+++ FRAGMENT UIT DOCUMENT +++
Slaan tegen het gezicht, hoofd en lichaam
Uit het sfeerproces-verbaal van [verbalisant] volgt onder meer dat op meerdere data door omstanders is gemeld dat verdachte [slachtoffer] heeft geslagen. Deze handelingen en data komen grotendeels overeen met de handelingen en data die [slachtoffer] in haar aangifte noemt. Naar aanleiding van de melding van het eerste incident op 1 januari 2021 is letsel in het gezicht van [slachtoffer] waargenomen door de politie. Het laatste incident dat in de aangifte wordt genoemd, betreft het op 13 september 2022 slaan tegen de spalk die bij [slachtoffer] was geplaatst naar aanleiding van de poging zware mishandeling onder feit 2. Hiervoor kan steun worden gevonden in het tandheelkundig dossier, waaruit blijkt dat [slachtoffer] naar aanleiding van dit incident naar de tandarts is geweest voor een behandeling. Verder blijkt ook uit de verklaring van [getuige] dat [slachtoffer] werd geslagen. Zij heeft verklaard dat [slachtoffer] haar belde, terwijl zij op dat moment door verdachte werd geslagen. Gelet op het voorgaande is de rechtbank van oordeel dat de aangifte voor wat betreft het slaan tegen het gezicht, hoofd en lichaam voldoende wordt ondersteund door de genoemde bewijsmiddelen. De rechtbank acht het ten laste gelegde feit in zoverre wettig en overtuigend bewezen.
+++ GEGEVENS +++
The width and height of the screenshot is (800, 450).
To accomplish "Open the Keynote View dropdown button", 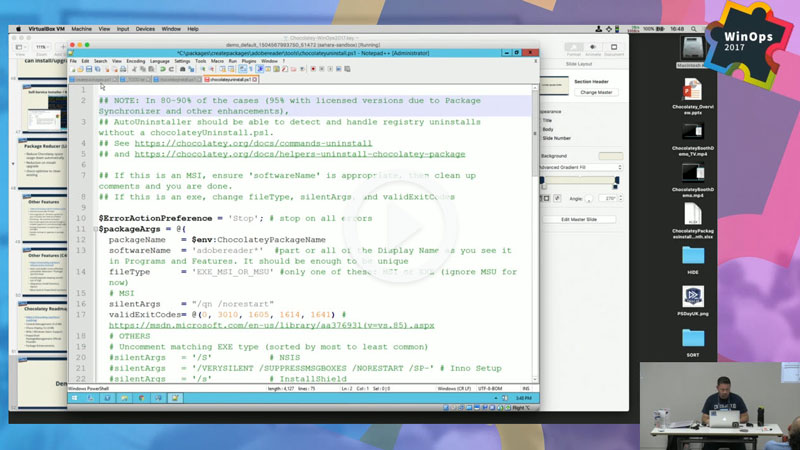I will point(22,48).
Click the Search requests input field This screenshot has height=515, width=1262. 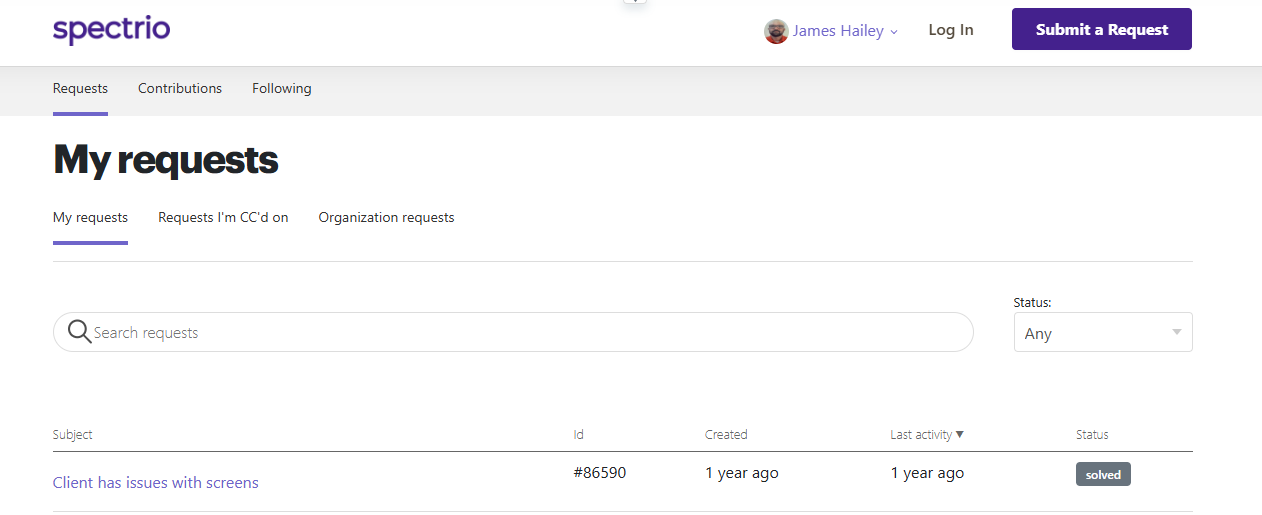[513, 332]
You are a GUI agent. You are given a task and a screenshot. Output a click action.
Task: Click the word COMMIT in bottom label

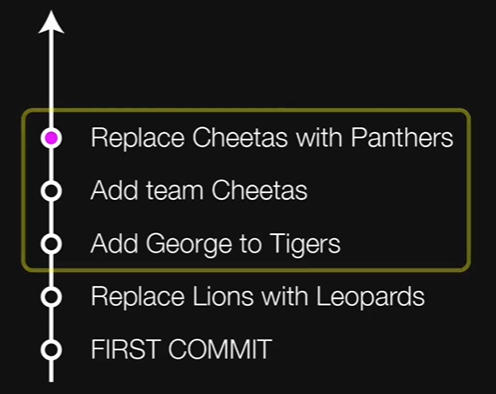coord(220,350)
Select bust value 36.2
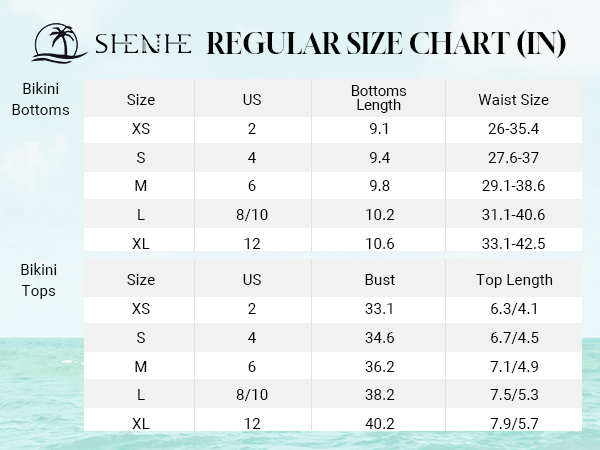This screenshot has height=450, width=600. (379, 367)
+++
+++ GEGEVENS +++
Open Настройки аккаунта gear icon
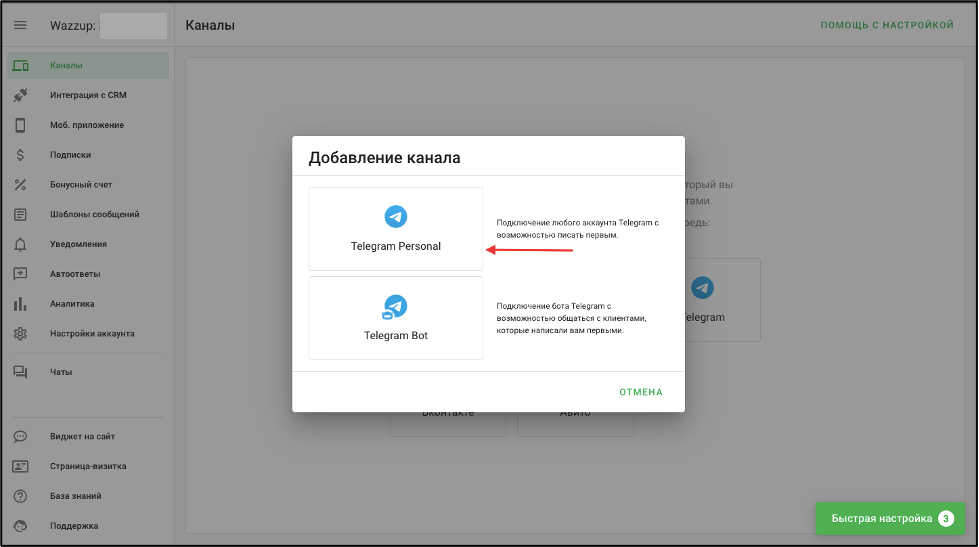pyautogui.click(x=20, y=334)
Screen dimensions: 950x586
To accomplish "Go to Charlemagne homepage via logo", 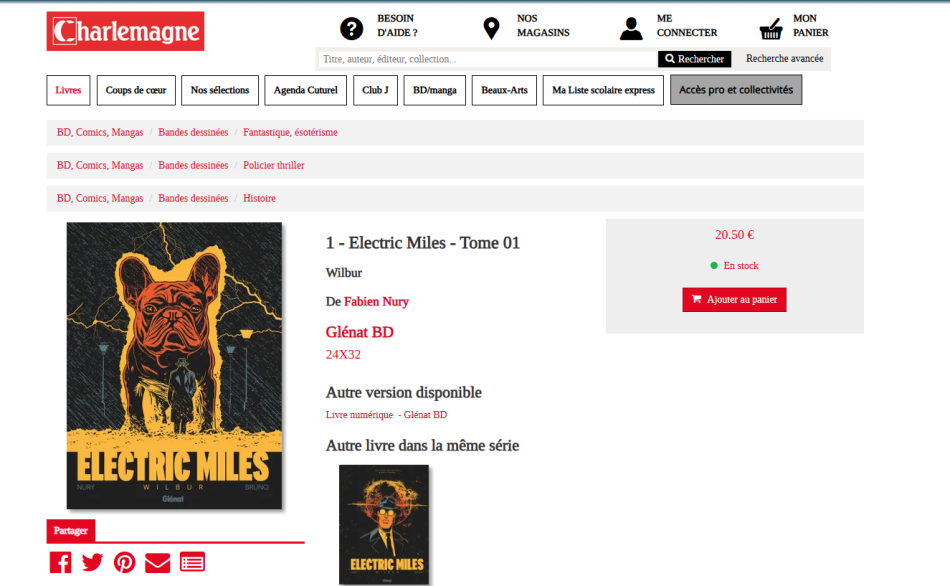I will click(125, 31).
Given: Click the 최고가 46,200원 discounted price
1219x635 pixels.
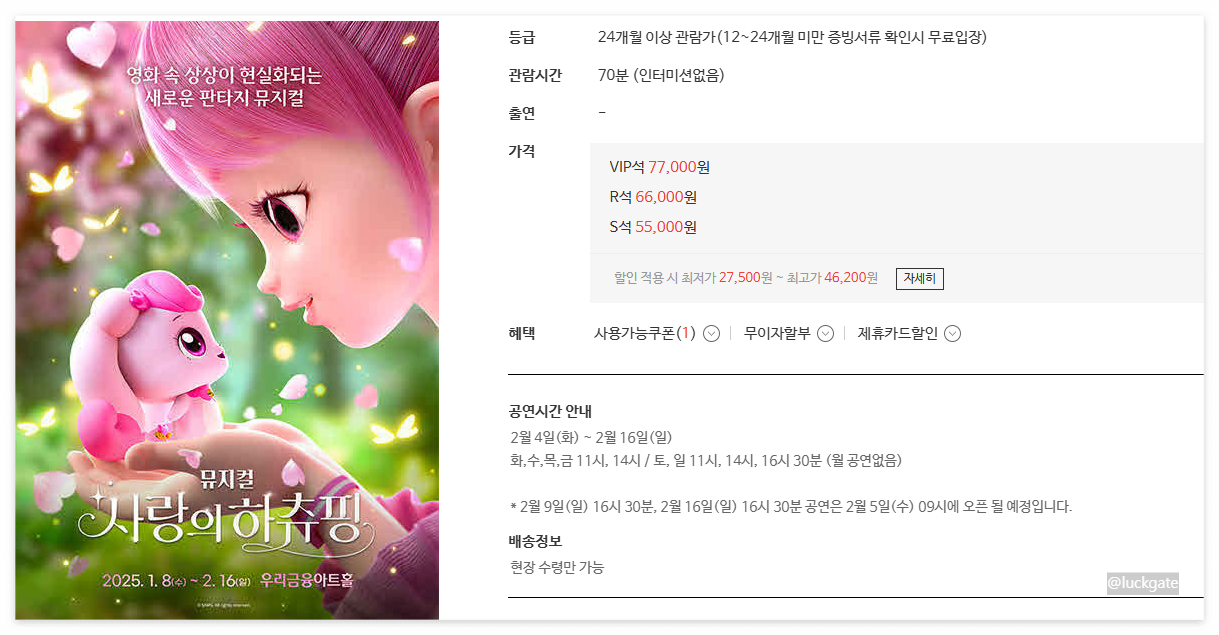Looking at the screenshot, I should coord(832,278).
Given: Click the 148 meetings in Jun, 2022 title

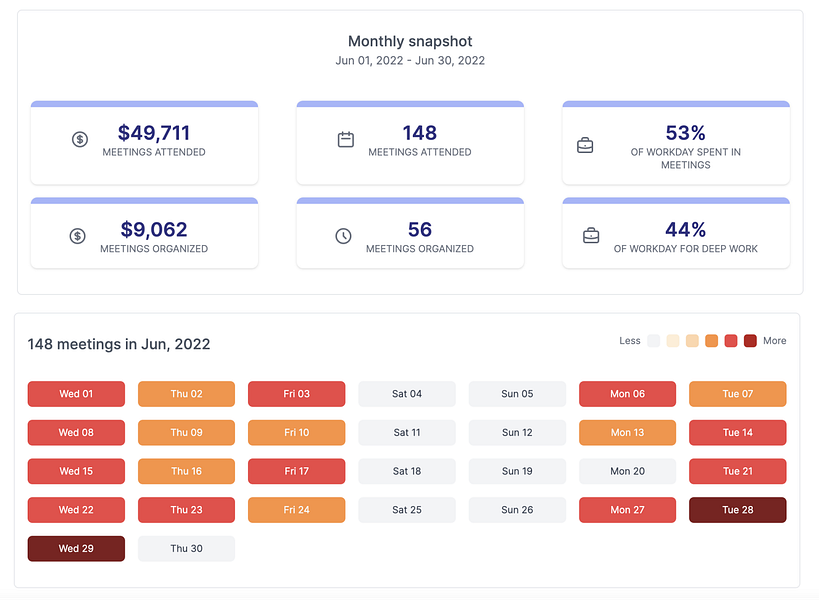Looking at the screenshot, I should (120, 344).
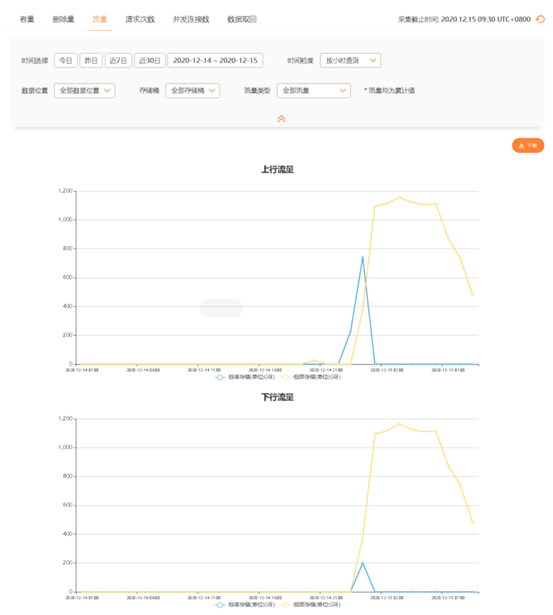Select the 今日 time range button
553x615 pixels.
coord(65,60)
+++
+++ GEGEVENS +++
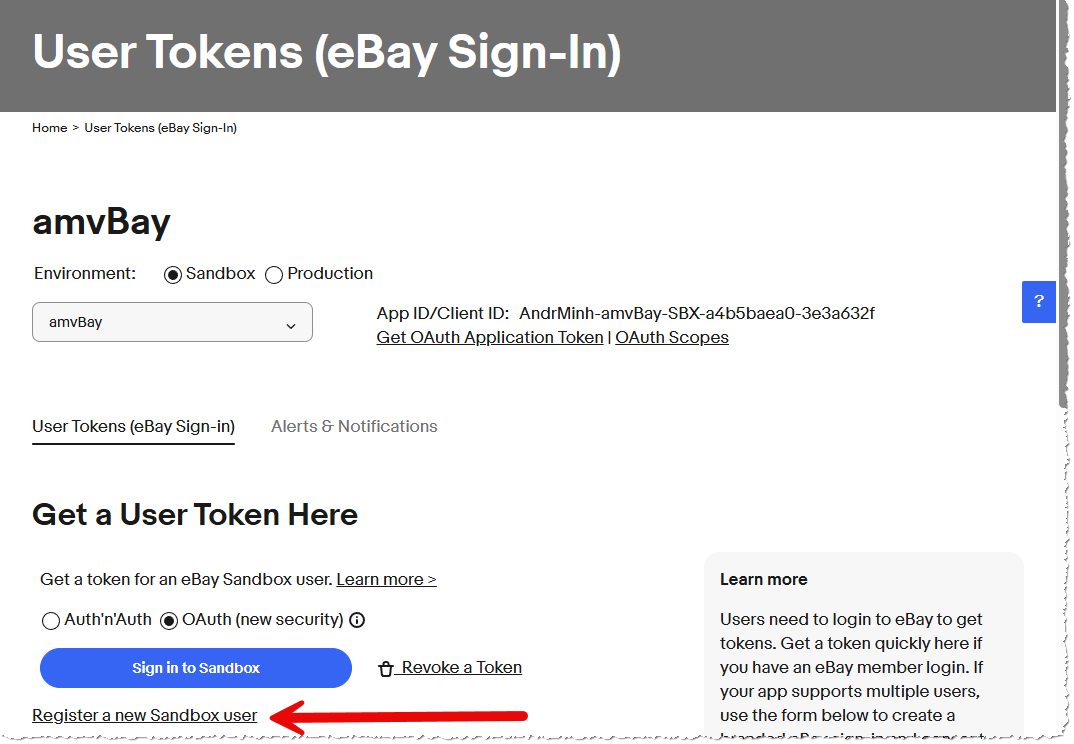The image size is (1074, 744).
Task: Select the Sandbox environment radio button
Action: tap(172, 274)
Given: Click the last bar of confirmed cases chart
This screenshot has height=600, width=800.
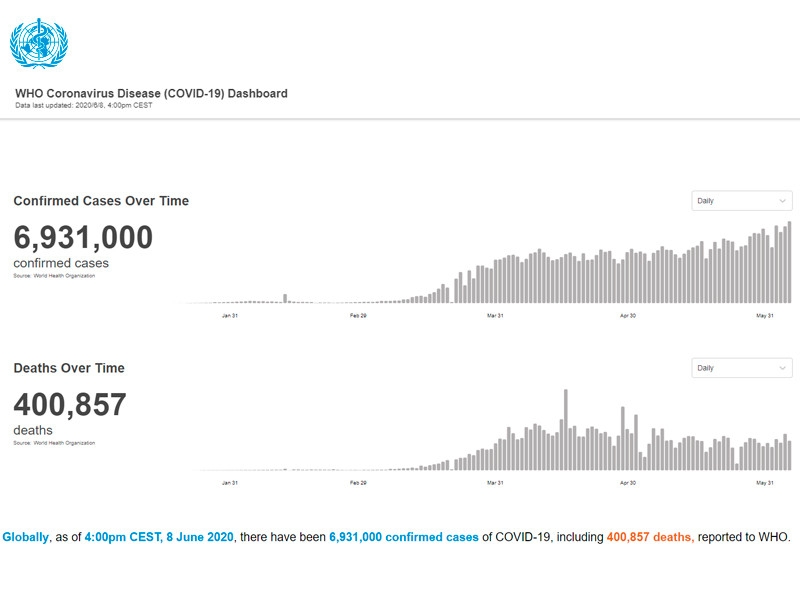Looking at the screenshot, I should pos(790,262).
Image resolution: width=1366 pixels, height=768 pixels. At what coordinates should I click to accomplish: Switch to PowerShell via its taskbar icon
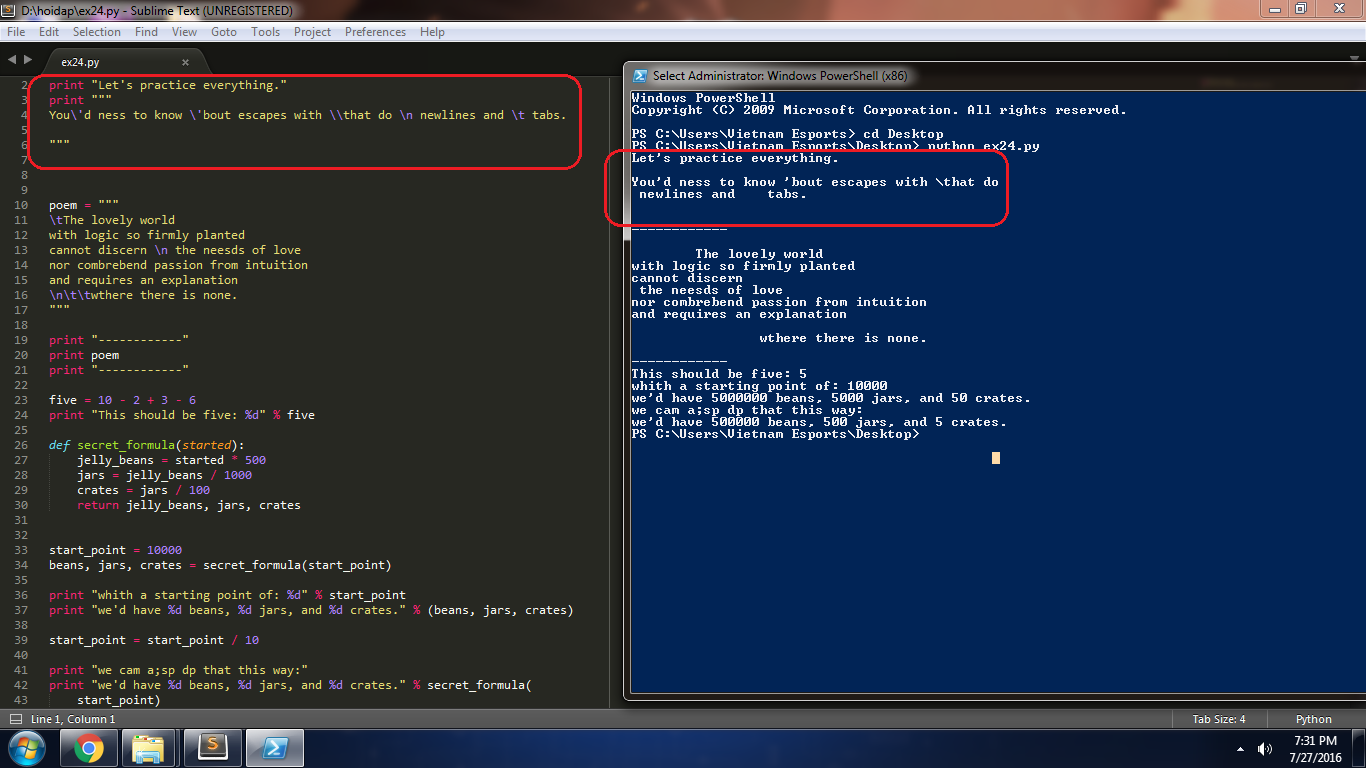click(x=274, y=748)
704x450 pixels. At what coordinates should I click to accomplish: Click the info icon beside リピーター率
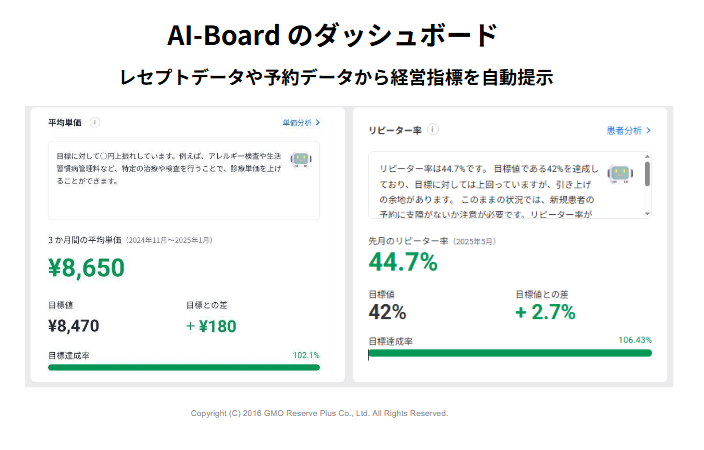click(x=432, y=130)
+++
== UIT TE VOEREN OPDRACHT ==
Stemmen de volgende beweringen overeen met het fragment over het slaan? Antwoord per bewering met ja of nee en citeer letterlijk de woorden uit het fragment die de doorslag geven.
1. Het eerste incident werd gemeld op 1 januari 2021.
2. Na het incident van 13 september 2022 ging [slachtoffer] naar het ziekenhuis.
3. De rechtbank vindt de aangifte over het slaan onvoldoende ondersteund.
De rijen komen uit een andere bron dan het fragment.

== RESULTAAT HIERONDER ==
1. Ja: "de melding van het eerste incident op 1 januari 2021"
2. Nee: "naar de tandarts is geweest voor een behandeling"
3. Nee: "voldoende wordt ondersteund door de genoemde bewijsmiddelen"